現代日本は訴訟国家化している。共通善なるものが希薄化した結果、断片化された個人は利己主義と情緒主義という形で顕在化したのである。このような事態に対して防犯カメラを設置する、弁護士や裁判官を養成する、裁判の手続きを簡素化して裁判所を身近なものにする、といった対策を最優先にするべきなのであろうか。それらはすべて事後的な対策であるし、根本的な解決には結びつかない。しかもそれでは空虚な自己という問題はなんら解決しえないのである。

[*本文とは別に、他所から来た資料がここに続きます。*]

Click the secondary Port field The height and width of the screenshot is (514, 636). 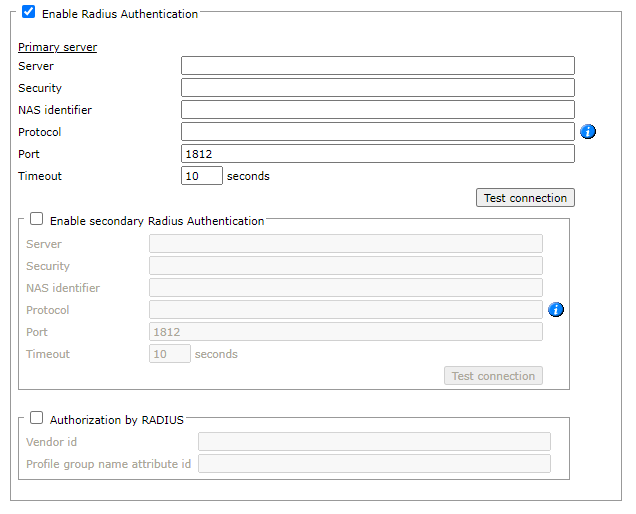(x=345, y=332)
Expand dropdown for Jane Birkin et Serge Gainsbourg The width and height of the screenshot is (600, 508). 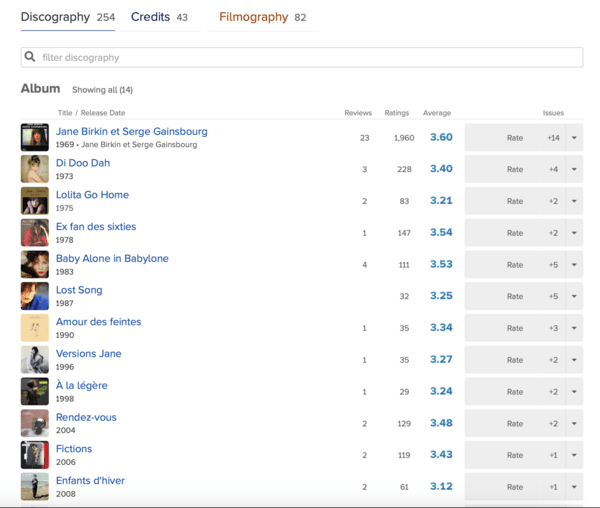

第一次的な絆である地域共同体はそれらの問題を解決しうる力を持っているし、実際に共同体の崩壊が叫ばれるまでこのような問題は発生しなかった。そのための政策指針が第四弾で述べたものである。NPO支援など都市部においては「市民社会」の新たな担い手を育成しようという運動や政策は盛んに行われている。だが、皆が皆、主体的にかかわっていくことができるのかといえば疑問があるし、共通善の保持がもっとも必要であるからには、まだ残存している共同体の護持がかかせない。それを現代の時代潮流といかに適合させていくかが最も重要な点であろう。

最後になりましたが、本コンテンツを読んでいただいた方に感謝を申し上げたいと思います。ありがとうございました。ばらばらの個人ではなく、みんなが共にいると思える社会、そこで日常生活の意味を見出せる社会を目指して生きたいと思います。